--- TASK DATA ---

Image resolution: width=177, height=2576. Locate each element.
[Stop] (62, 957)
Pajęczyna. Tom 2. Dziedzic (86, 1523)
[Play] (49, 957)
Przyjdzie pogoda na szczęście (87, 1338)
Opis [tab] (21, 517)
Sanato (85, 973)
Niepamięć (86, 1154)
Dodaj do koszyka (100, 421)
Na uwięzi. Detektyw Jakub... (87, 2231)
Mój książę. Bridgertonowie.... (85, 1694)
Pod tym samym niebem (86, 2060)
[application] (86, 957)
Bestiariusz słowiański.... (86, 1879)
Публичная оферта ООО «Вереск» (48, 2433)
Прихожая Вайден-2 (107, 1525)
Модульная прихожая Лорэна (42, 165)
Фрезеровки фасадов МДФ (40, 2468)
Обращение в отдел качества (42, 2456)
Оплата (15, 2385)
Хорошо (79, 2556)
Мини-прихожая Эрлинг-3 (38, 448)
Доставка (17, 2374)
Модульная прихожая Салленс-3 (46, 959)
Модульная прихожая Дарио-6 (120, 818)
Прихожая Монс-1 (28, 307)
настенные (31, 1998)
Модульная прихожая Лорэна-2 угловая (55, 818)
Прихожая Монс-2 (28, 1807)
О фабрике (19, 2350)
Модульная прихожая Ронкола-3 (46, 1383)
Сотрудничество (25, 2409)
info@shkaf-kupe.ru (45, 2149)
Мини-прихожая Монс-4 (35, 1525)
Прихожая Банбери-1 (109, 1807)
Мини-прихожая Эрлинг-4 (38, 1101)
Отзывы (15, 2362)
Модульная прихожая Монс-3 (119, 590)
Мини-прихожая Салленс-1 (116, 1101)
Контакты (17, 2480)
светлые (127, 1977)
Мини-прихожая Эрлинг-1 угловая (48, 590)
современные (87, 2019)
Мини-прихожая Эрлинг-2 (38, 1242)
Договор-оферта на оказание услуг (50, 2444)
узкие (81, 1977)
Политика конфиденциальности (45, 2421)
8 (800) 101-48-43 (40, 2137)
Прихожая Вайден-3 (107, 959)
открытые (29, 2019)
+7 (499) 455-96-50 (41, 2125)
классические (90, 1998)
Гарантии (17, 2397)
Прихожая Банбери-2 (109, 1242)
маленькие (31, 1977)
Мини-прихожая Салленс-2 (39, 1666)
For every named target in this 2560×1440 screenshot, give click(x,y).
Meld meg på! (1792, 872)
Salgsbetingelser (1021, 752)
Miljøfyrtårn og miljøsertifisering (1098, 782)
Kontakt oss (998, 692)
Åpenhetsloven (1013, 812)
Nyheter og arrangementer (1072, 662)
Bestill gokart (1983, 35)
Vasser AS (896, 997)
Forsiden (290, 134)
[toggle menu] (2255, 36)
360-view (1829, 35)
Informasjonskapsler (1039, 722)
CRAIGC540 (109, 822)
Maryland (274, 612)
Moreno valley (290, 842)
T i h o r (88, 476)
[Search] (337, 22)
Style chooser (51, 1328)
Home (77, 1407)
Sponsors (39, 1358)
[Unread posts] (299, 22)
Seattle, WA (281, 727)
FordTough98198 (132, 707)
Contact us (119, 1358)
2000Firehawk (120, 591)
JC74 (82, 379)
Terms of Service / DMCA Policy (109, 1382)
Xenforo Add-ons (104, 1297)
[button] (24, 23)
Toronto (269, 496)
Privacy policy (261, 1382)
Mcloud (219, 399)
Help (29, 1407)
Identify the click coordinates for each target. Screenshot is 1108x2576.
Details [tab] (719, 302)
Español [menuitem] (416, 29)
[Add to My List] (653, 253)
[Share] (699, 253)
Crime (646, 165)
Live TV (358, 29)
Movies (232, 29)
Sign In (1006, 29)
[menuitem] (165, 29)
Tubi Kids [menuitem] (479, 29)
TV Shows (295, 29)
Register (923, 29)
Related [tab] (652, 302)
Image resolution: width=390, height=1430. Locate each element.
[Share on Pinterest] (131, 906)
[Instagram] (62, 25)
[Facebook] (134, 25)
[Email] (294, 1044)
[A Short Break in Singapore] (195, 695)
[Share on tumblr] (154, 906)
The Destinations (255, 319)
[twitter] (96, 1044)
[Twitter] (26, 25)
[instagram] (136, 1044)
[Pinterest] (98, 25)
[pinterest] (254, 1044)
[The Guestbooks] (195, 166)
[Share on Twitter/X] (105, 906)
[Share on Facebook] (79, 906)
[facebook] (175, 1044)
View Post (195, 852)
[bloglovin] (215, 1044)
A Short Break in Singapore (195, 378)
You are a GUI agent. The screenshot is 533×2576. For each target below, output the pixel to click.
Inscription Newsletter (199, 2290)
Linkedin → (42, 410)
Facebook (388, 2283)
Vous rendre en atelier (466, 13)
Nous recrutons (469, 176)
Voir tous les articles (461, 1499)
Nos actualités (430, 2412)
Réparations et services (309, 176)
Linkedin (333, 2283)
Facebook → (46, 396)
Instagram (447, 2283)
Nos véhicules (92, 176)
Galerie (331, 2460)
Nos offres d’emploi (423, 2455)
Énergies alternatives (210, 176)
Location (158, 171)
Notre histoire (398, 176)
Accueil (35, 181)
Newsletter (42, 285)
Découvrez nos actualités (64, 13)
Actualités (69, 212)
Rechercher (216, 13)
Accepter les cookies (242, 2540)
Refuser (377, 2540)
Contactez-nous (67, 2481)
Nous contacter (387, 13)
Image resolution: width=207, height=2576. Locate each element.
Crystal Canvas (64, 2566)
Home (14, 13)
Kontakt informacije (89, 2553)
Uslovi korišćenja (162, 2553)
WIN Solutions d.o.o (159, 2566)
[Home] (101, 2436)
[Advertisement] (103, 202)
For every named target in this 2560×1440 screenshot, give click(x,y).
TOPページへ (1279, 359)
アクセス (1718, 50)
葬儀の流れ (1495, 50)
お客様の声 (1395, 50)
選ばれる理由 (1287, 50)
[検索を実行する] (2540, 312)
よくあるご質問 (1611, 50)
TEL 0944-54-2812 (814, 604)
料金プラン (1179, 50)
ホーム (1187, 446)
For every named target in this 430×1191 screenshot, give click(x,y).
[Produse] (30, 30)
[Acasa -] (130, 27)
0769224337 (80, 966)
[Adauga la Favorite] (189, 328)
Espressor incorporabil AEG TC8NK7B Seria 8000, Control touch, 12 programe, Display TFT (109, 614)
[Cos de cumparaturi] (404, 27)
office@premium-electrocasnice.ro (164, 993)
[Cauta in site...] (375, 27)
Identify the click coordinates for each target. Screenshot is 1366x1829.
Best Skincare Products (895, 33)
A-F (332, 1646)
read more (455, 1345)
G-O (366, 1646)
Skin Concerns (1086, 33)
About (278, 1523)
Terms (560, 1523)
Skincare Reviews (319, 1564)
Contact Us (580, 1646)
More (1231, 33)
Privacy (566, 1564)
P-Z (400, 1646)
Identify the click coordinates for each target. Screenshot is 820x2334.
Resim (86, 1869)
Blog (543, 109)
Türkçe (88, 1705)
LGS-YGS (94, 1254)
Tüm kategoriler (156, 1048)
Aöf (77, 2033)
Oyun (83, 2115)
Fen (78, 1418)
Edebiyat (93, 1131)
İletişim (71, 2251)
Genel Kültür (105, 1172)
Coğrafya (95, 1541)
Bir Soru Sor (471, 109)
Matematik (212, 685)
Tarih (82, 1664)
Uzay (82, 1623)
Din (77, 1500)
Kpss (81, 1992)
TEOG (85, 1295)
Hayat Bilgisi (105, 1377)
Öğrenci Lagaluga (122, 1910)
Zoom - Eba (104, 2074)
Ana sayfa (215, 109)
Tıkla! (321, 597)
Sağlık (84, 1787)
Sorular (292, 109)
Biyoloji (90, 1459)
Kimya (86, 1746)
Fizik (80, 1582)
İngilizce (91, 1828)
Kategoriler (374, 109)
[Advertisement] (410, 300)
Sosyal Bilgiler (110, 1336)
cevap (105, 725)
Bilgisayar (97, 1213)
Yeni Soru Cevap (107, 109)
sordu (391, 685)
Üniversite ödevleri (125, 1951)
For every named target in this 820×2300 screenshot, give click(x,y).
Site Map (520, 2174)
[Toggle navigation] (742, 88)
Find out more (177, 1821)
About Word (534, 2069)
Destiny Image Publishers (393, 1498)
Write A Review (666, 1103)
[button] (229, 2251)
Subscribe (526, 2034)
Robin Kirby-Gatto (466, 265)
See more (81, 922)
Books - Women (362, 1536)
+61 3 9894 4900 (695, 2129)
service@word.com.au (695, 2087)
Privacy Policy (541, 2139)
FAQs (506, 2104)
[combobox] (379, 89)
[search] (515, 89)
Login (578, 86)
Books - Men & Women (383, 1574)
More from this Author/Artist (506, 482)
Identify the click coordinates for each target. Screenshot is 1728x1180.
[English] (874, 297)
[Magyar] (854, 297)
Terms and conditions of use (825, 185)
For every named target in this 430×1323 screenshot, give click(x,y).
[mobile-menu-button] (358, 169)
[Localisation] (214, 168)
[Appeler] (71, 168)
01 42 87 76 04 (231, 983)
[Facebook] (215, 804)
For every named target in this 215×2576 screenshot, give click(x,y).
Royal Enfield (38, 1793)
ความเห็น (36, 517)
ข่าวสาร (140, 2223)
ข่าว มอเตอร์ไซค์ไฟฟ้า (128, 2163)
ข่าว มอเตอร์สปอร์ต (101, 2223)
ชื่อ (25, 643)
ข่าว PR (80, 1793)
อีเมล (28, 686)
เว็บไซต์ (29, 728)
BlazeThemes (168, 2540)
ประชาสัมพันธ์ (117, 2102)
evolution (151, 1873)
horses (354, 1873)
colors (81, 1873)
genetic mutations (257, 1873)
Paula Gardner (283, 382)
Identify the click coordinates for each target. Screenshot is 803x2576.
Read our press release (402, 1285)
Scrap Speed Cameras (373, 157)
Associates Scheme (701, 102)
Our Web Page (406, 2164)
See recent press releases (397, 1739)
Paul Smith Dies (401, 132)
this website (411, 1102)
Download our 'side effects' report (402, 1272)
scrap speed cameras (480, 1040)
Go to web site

---

■ TASK OBJECTIVE:
Print, without alteration, only the lines above between the one holding "Accepter les cookies (242, 2540)" and the one holding "P-Z (400, 1646)", inclusive.

■ SOLUTION FOR THIS PROBLEM:
Accepter les cookies (242, 2540)
Refuser (377, 2540)
Contactez-nous (67, 2481)
Nous contacter (387, 13)
Image resolution: width=207, height=2576. Locate each element.
Crystal Canvas (64, 2566)
Home (14, 13)
Kontakt informacije (89, 2553)
Uslovi korišćenja (162, 2553)
WIN Solutions d.o.o (159, 2566)
[Home] (101, 2436)
[Advertisement] (103, 202)
For every named target in this 2560×1440 screenshot, give click(x,y).
TOPページへ (1279, 359)
アクセス (1718, 50)
葬儀の流れ (1495, 50)
お客様の声 (1395, 50)
選ばれる理由 (1287, 50)
[検索を実行する] (2540, 312)
よくあるご質問 (1611, 50)
TEL 0944-54-2812 (814, 604)
料金プラン (1179, 50)
ホーム (1187, 446)
For every named target in this 430×1191 screenshot, give click(x,y).
[Produse] (30, 30)
[Acasa -] (130, 27)
0769224337 (80, 966)
[Adauga la Favorite] (189, 328)
Espressor incorporabil AEG TC8NK7B Seria 8000, Control touch, 12 programe, Display TFT (109, 614)
[Cos de cumparaturi] (404, 27)
office@premium-electrocasnice.ro (164, 993)
[Cauta in site...] (375, 27)
Identify the click coordinates for each target. Screenshot is 1366x1829.
Best Skincare Products (895, 33)
A-F (332, 1646)
read more (455, 1345)
G-O (366, 1646)
Skin Concerns (1086, 33)
About (278, 1523)
Terms (560, 1523)
Skincare Reviews (319, 1564)
Contact Us (580, 1646)
More (1231, 33)
Privacy (566, 1564)
P-Z (400, 1646)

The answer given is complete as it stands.